_Source data_.

------

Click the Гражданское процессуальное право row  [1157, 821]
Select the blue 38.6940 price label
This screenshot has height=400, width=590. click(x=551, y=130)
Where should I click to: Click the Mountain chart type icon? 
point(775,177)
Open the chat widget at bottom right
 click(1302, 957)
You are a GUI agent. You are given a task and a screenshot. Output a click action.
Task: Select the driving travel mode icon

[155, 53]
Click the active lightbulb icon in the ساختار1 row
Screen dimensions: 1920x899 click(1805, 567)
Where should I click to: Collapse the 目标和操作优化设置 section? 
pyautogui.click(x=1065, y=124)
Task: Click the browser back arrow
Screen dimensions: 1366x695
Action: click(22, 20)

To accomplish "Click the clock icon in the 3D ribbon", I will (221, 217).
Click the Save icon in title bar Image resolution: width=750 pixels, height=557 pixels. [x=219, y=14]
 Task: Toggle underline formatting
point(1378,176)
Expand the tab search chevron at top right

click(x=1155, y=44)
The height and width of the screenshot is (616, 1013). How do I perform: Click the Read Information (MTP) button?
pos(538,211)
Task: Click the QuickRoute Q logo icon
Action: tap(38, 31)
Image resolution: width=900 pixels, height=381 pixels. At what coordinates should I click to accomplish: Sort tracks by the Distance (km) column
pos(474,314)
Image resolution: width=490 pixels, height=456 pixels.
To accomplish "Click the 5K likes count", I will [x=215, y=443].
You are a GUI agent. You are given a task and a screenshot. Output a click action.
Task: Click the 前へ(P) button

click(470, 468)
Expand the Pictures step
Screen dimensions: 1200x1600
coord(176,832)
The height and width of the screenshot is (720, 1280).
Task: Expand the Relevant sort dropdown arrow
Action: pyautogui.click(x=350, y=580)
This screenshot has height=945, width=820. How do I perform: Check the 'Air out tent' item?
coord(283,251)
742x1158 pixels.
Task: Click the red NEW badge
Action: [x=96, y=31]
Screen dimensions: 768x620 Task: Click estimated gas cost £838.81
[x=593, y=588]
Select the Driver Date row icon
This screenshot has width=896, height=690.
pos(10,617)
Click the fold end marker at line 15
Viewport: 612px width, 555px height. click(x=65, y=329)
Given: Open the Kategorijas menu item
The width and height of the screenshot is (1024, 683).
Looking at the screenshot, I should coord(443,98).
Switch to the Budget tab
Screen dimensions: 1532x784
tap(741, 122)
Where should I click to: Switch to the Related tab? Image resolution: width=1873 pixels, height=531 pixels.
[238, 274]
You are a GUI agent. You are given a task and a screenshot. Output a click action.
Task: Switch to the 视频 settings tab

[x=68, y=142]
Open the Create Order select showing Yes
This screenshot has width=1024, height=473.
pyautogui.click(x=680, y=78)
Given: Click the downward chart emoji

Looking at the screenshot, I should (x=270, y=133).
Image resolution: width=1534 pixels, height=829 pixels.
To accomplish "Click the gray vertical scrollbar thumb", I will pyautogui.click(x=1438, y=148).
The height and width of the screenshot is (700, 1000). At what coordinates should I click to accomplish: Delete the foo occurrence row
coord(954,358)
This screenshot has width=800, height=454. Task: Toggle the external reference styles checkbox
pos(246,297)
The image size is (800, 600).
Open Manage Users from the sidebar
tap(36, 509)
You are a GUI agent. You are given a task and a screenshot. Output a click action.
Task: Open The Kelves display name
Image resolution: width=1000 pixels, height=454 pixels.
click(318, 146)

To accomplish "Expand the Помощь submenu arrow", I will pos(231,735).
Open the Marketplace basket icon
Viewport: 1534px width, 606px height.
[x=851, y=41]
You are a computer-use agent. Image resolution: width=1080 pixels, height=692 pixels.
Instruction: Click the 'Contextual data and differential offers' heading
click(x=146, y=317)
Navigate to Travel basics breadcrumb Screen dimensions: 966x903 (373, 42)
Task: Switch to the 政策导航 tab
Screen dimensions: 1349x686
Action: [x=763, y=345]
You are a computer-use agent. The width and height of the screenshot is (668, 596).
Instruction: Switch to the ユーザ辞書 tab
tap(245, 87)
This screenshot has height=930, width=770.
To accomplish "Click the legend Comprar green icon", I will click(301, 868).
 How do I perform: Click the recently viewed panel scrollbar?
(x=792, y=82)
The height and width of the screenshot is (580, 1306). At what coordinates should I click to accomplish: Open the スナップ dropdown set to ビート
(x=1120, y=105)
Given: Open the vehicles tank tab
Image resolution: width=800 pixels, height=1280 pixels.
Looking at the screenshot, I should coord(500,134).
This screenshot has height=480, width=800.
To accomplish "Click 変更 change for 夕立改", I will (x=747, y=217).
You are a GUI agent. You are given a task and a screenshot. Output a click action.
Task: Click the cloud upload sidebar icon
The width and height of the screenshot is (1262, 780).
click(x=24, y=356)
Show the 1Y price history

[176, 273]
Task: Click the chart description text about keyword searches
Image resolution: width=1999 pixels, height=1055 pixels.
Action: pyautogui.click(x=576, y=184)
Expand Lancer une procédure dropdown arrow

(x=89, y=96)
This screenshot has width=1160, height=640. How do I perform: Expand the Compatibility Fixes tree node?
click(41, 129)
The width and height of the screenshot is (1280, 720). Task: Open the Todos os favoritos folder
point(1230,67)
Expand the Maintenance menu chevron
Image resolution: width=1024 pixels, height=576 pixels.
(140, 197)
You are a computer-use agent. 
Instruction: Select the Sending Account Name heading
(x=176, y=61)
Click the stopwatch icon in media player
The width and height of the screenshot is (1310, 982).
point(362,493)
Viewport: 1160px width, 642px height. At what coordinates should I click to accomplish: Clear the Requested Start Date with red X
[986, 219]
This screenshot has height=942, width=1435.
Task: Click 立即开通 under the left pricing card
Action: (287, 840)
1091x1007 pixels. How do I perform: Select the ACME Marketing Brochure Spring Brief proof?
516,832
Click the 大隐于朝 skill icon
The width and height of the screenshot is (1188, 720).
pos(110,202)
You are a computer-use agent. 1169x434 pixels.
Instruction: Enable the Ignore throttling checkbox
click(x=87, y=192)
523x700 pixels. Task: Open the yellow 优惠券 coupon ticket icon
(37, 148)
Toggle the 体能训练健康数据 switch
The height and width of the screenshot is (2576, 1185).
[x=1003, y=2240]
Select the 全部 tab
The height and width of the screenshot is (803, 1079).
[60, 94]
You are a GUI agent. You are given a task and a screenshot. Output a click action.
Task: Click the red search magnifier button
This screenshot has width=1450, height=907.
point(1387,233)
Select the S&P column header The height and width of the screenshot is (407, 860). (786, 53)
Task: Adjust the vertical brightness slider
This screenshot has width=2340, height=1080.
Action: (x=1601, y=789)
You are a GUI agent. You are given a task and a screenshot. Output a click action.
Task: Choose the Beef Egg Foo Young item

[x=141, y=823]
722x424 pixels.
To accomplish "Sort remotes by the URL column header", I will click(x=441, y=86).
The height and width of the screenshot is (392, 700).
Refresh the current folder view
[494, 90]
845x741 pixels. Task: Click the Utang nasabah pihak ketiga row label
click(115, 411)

------

_EXERCISE_. What lines above mention "vertical"? Copy each one.

_WRITTEN REPLY_.
To accomplish "Click the gray vertical scrollbar thumb", I will pyautogui.click(x=1438, y=148).
Task: Adjust the vertical brightness slider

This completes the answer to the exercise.